To compute the Kalman gain $K$, we first solve $\eqref{eq:kalman_care}$, with $A$, $C$ from $\eqref{eq:system}$ and $V = \sigma^2 \begin{bmatrix} 1 & 1 \\ 1 & 1 \end{bmatrix}$ and $W = I$. Plugging into $\eqref{eq:kalman_care}$, we obtain $$ \begin{align*} 0 = \left[ \begin{array}{cc} \sigma ^2-P_{11}^2+2 P_{11}+2 P_{12} & \sigma ^2-P_{11} P_{12}+2 P_{12}+P_{22} \\ \sigma ^2-P_{11} P_{12}+2 P_{12}+P_{22} & \sigma ^2-P_{12}^2+2 P_{22} \\ \end{array} \right] \:. \end{align*} $$ It can be verified (by plugging in) that a solution $P$ (not unique) is \begin{align*} P = \begin{bmatrix} 2+\sqrt{4+\sigma^2} & 2+\sqrt{4+\sigma^2} \\ 2+\sqrt{4+\sigma^2} & 2(2+\sqrt{4+\sigma^2}) \end{bmatrix} \:. \end{align*} The Kalman gain $K$ is given by $K = P C^\T W^{-1}$, and hence substituting the values in we get that \begin{align*} K = (2+\sqrt{4+\sigma^2}) \begin{bmatrix} 1 \\ 1 \end{bmatrix} := d \begin{bmatrix} 1 \\ 1 \end{bmatrix} \:. \end{align*}
To compute the LQR gain $L$, we do the same computation.

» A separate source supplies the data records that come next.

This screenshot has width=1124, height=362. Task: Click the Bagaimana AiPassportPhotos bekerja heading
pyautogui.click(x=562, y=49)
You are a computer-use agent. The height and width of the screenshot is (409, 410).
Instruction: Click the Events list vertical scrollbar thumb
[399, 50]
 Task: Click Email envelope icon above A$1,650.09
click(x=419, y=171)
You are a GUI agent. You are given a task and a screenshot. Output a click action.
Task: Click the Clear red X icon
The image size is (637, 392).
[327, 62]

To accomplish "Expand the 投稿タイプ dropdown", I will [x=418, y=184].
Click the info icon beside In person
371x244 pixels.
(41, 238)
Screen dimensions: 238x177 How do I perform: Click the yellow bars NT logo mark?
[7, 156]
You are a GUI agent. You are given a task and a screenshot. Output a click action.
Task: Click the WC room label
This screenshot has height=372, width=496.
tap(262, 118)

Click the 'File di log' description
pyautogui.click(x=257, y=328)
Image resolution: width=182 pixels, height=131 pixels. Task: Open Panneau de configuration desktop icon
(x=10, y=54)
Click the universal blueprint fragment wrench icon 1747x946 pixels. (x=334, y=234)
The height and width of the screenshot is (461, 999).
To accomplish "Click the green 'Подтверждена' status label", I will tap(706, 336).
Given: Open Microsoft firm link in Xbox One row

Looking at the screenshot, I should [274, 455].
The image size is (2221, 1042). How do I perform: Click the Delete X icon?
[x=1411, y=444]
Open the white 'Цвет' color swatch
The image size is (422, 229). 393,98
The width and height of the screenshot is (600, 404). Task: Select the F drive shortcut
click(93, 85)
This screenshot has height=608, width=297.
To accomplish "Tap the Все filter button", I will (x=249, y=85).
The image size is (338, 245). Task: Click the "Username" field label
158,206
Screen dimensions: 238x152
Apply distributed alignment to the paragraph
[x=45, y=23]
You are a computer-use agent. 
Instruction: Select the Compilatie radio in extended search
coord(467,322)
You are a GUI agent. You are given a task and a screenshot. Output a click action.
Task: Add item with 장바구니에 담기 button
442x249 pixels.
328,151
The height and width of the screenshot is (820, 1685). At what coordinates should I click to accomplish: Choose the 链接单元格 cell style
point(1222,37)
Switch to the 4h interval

Let $Q = q \begin{bmatrix} 1 & 1 \\ 1 & 1 \end{bmatrix}$ with $q > 0$, and $R = 1$. Substituting the values into $\eqref{eq:lqr_care}$, we get $$ \begin{align*} 0 = \left[ \begin{array}{cc} q-S_{12}^2+2 S_{11} & q+S_{11}+2 S_{12}-S_{12} S_{22} \\ q+S_{11}+2 S_{12}-S_{12} S_{22} & q-S_{22}^2+2 S_{22}+2 S_{12} \\ \end{array} \right] \:. \end{align*} $$ A solution is $$ \begin{align*} S = \begin{bmatrix} 2(2+\sqrt{4+\sigma^2}) & 2+\sqrt{4+\sigma^2} \\ 2+\sqrt{4+\sigma^2} & 2+\sqrt{4+\sigma^2} \end{bmatrix} \:. \end{align*} $$ The LQR gain $L$ is given by $L = R^{-1} B^\T S$, and hence $$ \begin{align*} L = (2+\sqrt{4+q}) \begin{bmatrix} 1 & 1 \end{bmatrix} := f \begin{bmatrix} 1 & 1 \end{bmatrix} \:. \end{align*} $$
Suppose that an arbitrary plant $G = (A, B, C, 0)$ and controller $K = (A_K, B_K, C_K, 0)$ are in feedback. The closed-loop matrix is $$ \begin{align*} \begin{bmatrix} A & B C_K \\ B_K C & A_K \end{bmatrix} \:. \end{align*} $$ Now suppose we make a plant $\widehat{G}$ by inserting a static gain $m$ in front of the input to $G$. The realization of $\widehat{G} = (A, m B, C, 0)$, and the closed-loop matrix of $\widehat{G}$ in feedback with $K$ is $$ \begin{align*} \begin{bmatrix} A & mB C_K \\ B_K C & A_K \end{bmatrix} \:. \end{align*} $$ Substituting $\eqref{eq:system}$ for $G$ and $\eqref{eq:lqg_controller}$ for $K$, we get the closed-loop matrix $$ \begin{align*} \begin{bmatrix} 1 & 1 & 0 & 0 \\ 0 & 1 & -mf & -mf \\ d & 0 & 1-d & 1 \\ d & 0 & -d-f & 1-f \end{bmatrix} \:. \end{align*} $$ The characteristic polynomial $p(s)$ of this matrix is $$ \begin{align*} p(s) = s^4 + (-4+d+f)s^3 + (6 - 2 d - 2 f + d f)s^2 + (d+f-4+2(m-1)df)s + 1+(1-m)df \:. \end{align*} $$ By the Routh-Hurwitz criteria, a necessary condition for $p(s)$ to be stable is that both $d+f-4+2(m-1)df > 0$ and $1+(1-m)df > 0$. Hence it is clear that as $d,f \longrightarrow \infty$, tiny perturbations to $m$ will transition $p(s)$ from stable to unstable. For example, for $d=f=10000$, $m=1+10^{-6}$ is unstable but $m=1-10^{-6}$ is stable. Hence, we conclude that there is no gain margin at all for this example.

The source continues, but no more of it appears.